After the disastrous production and poor reception of his last feature film, 55 Days at Peking (1963), legendary Hollywood director Nicholas Ray drifted between half-realized projects, unmoored from the studios who were reluctant to employ the notoriously mercurial filmmaker. Paradoxically, as he wandered unable to find purchase or producer for his creative vision, Ray's status as an Icarus-like figure struck down from the studio firmament only continued to rise, fueled by ceaseless tributes and retrospectives staged at cinematheques and universities around the world, many of them dutifully attended by Ray himself. In 1968 Ray was offered his first visiting teaching position at SUNY Binghamton by the new director of the film program, experimental filmmaker Larry Gottheim. Inspired by his students and by the political and socio-cultural unrest of the period, Ray embarked on his most experimental work, a radically avant-garde example of expanded cinema that remains, to this day, far ahead of its time. During his brief teaching stint Ray found solace and an important new creative outlet in a band of devoted undergraduates who dedicated themselves to the completion of the project that would become We Can’t Go Home Again. Equally scripted and spontaneous, We Can’t Go Home Again was partly an open autobiography of Ray and of the students and of the production itself, drawing from their own intensely personal stories and experiences to create a cinematically and theatrically dynamic experience loosely structured around the encounters between a film professor, played by Ray himself, and his students. Seeking to rupture narrative tradition and the controlled distance between audience and image so important to his Hollywood work, Ray and his team set out to combine simultaneous images and soundtracks by improvising a fragile multi-projector system that combined different formats (35mm, 16mm, Super 8 and video) and that always threatened to break down, as it did during an important American Film Institute preview for potential donors, and at the Cannes premiere of the work-in-progress.

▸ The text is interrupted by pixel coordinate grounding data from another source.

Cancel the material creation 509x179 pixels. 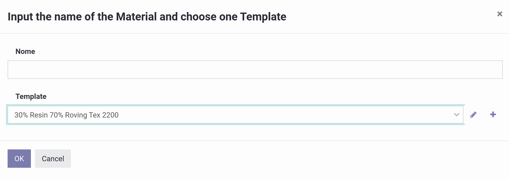pyautogui.click(x=53, y=159)
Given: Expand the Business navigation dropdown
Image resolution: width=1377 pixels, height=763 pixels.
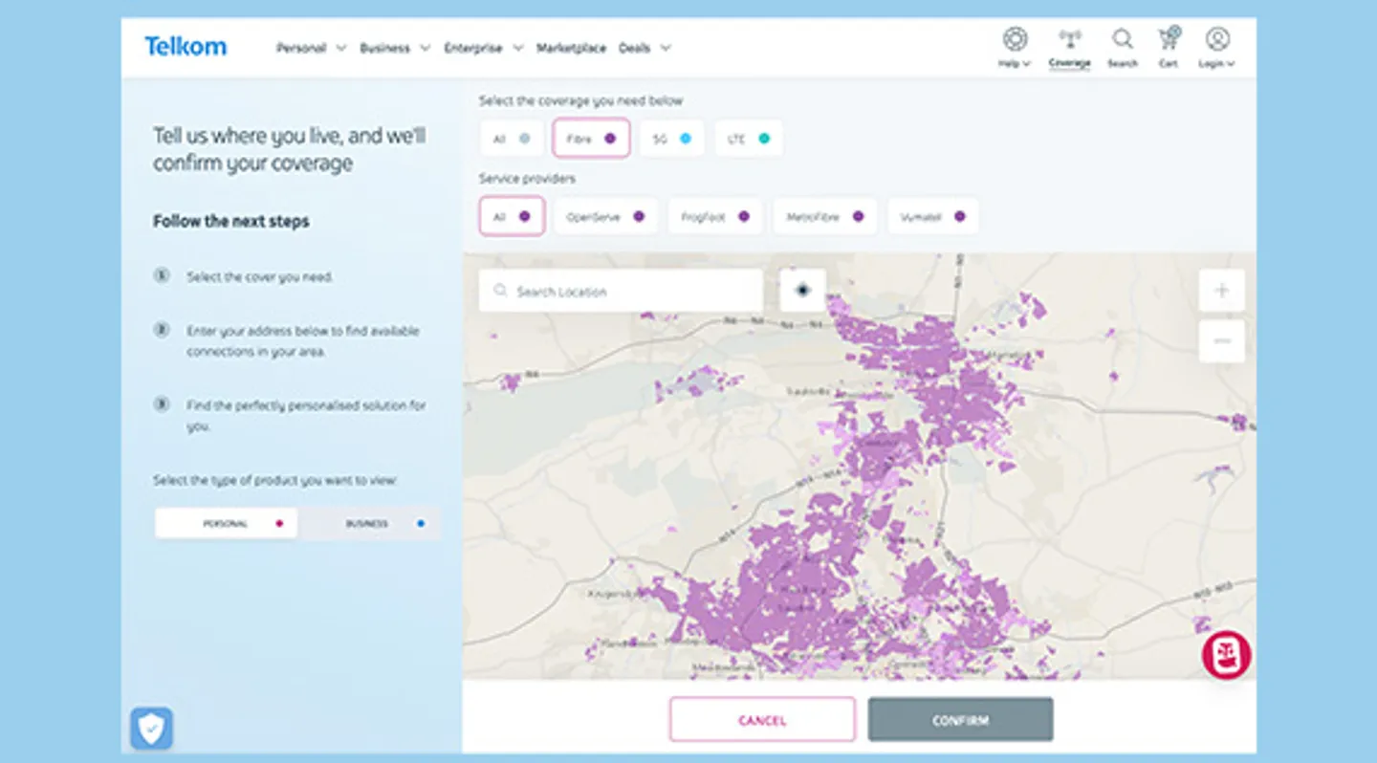Looking at the screenshot, I should [x=395, y=48].
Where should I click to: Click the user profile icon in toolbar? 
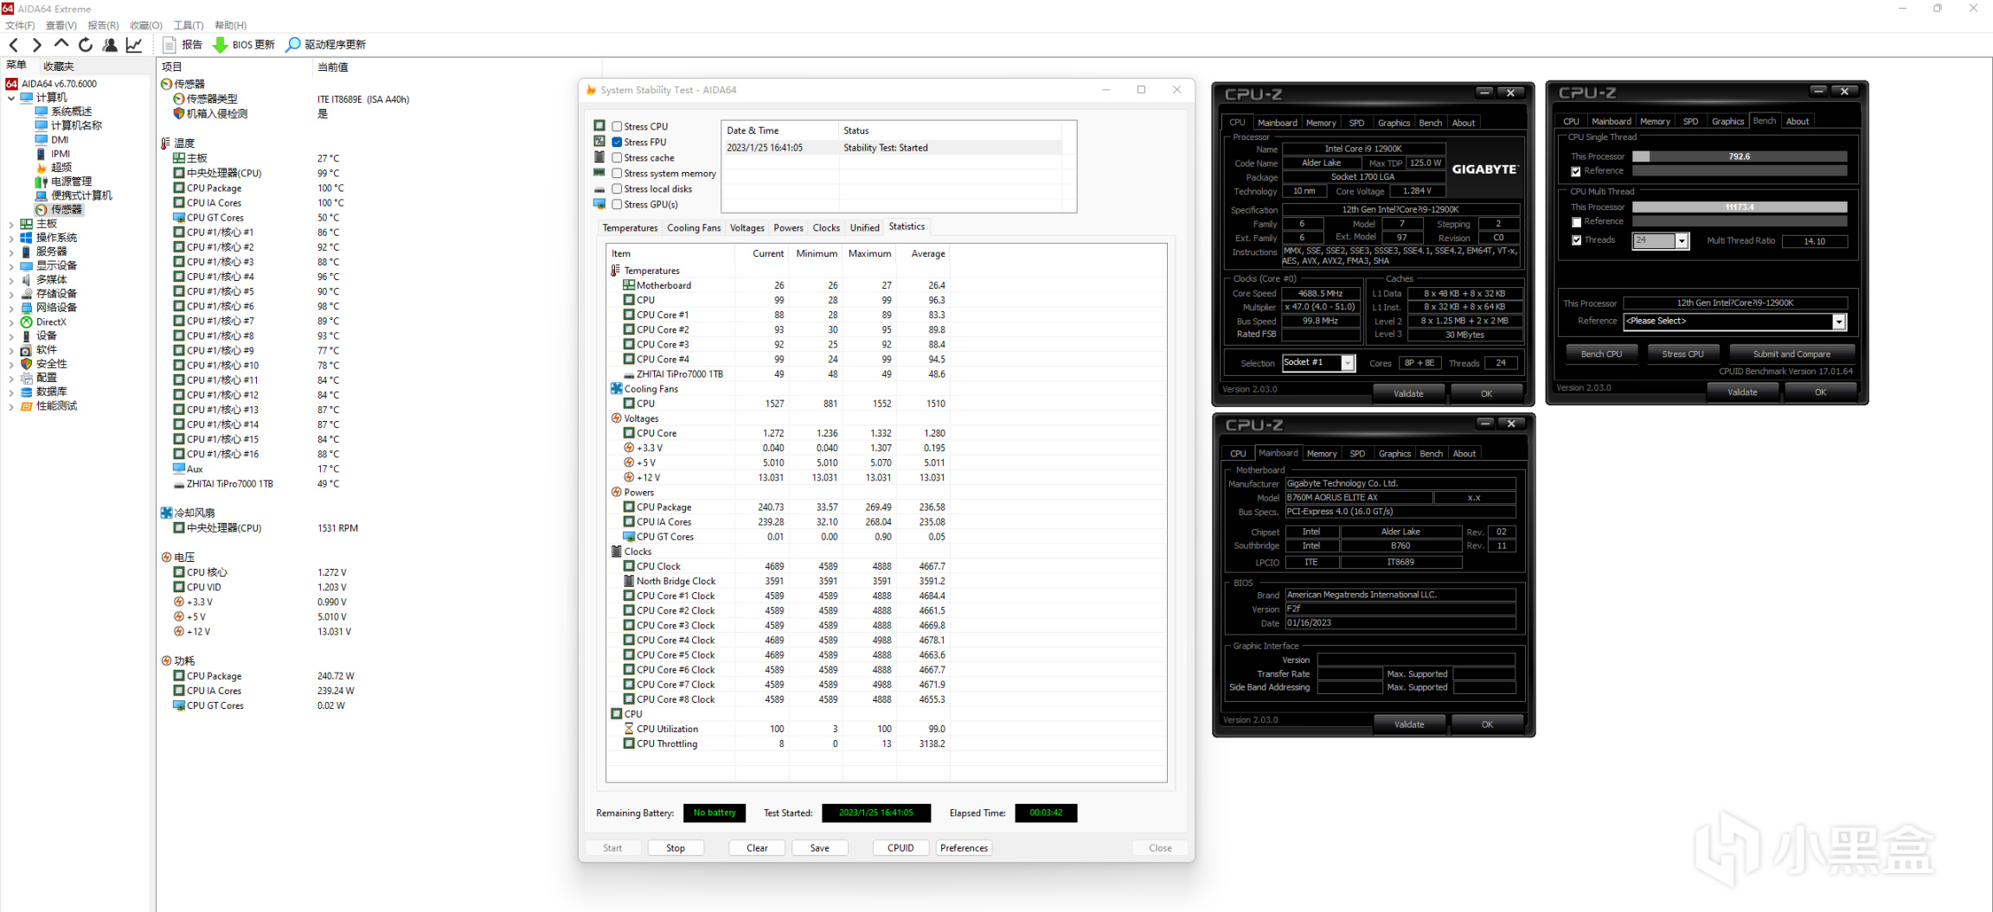tap(110, 45)
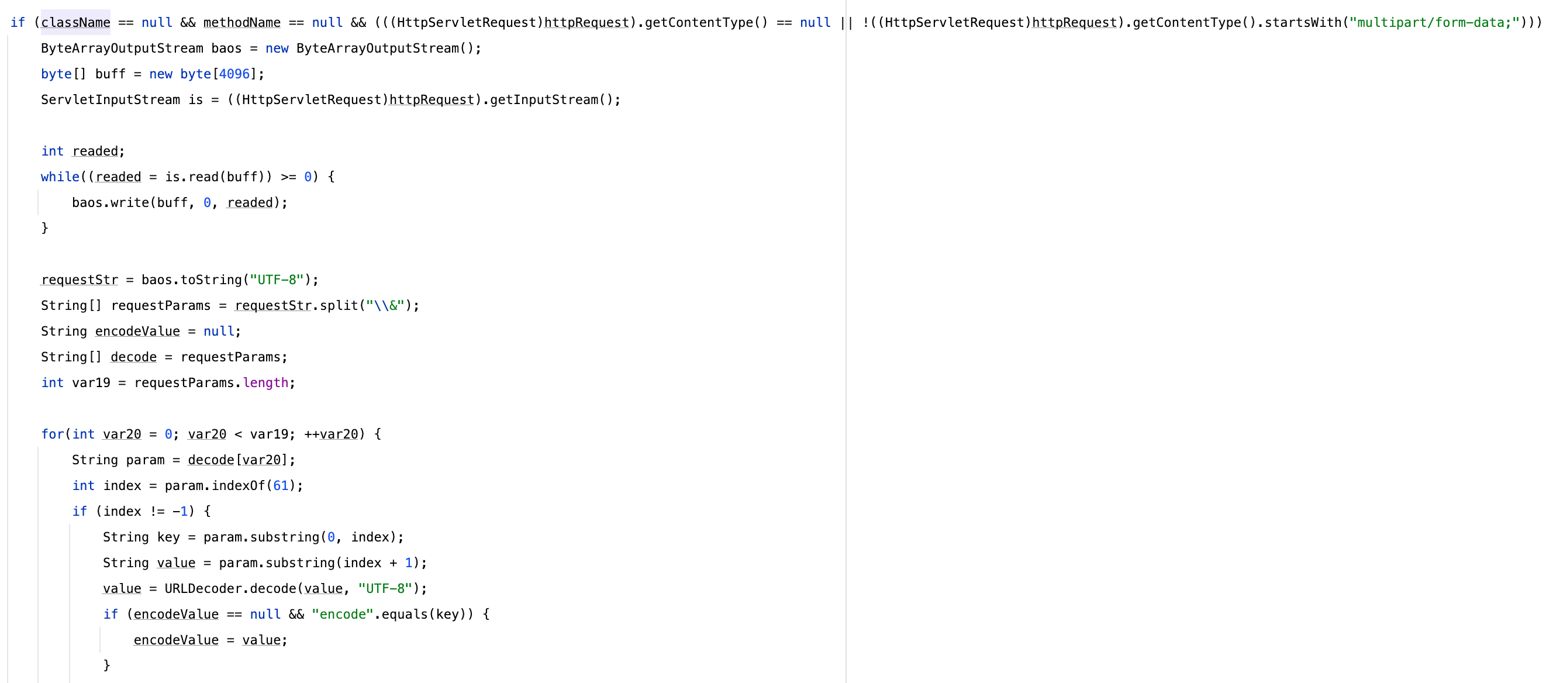Place cursor on the 4096 buffer size
The height and width of the screenshot is (683, 1546).
pyautogui.click(x=234, y=74)
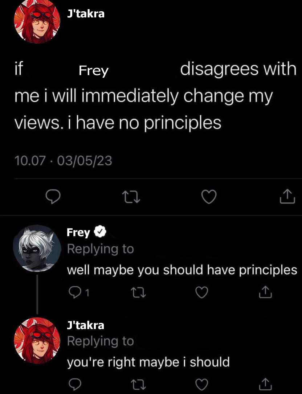Share J'takra's last reply
The height and width of the screenshot is (394, 302).
[266, 383]
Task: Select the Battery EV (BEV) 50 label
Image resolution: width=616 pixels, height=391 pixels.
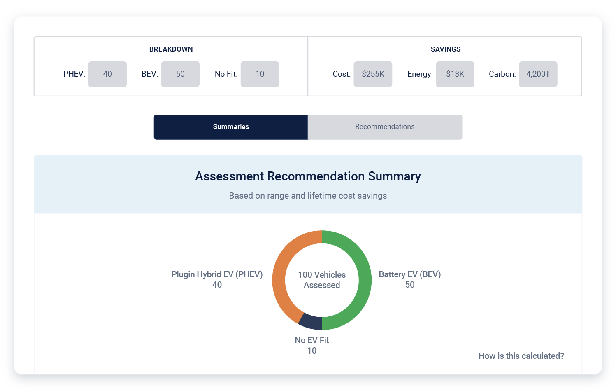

Directly tied to Ray's own well-known practice of forging an often quite dangerously intense intimacy with his actors, We Can’t Go Home Again also drew from the creative ferment of the time, and especially the type of experimental cinema that would later thrive within the SUNY Binghampton program. Never finished, We Can’t Go Home Again became Ray's last great obsession, a passion shared by with wife and partner Susan Ray, who has worked tirelessly as head of the Ray Foundation to finally realize Ray's vision of combining the multiple images and soundtracks onto a single screen. Recently premiered at the 2011 Venice Film Festival, the new restoration of We Can’t Go Home Again supervised by Susan Ray allows us to finally reevaluate and understand the last expression of one of the postwar American cinema's great visionaries.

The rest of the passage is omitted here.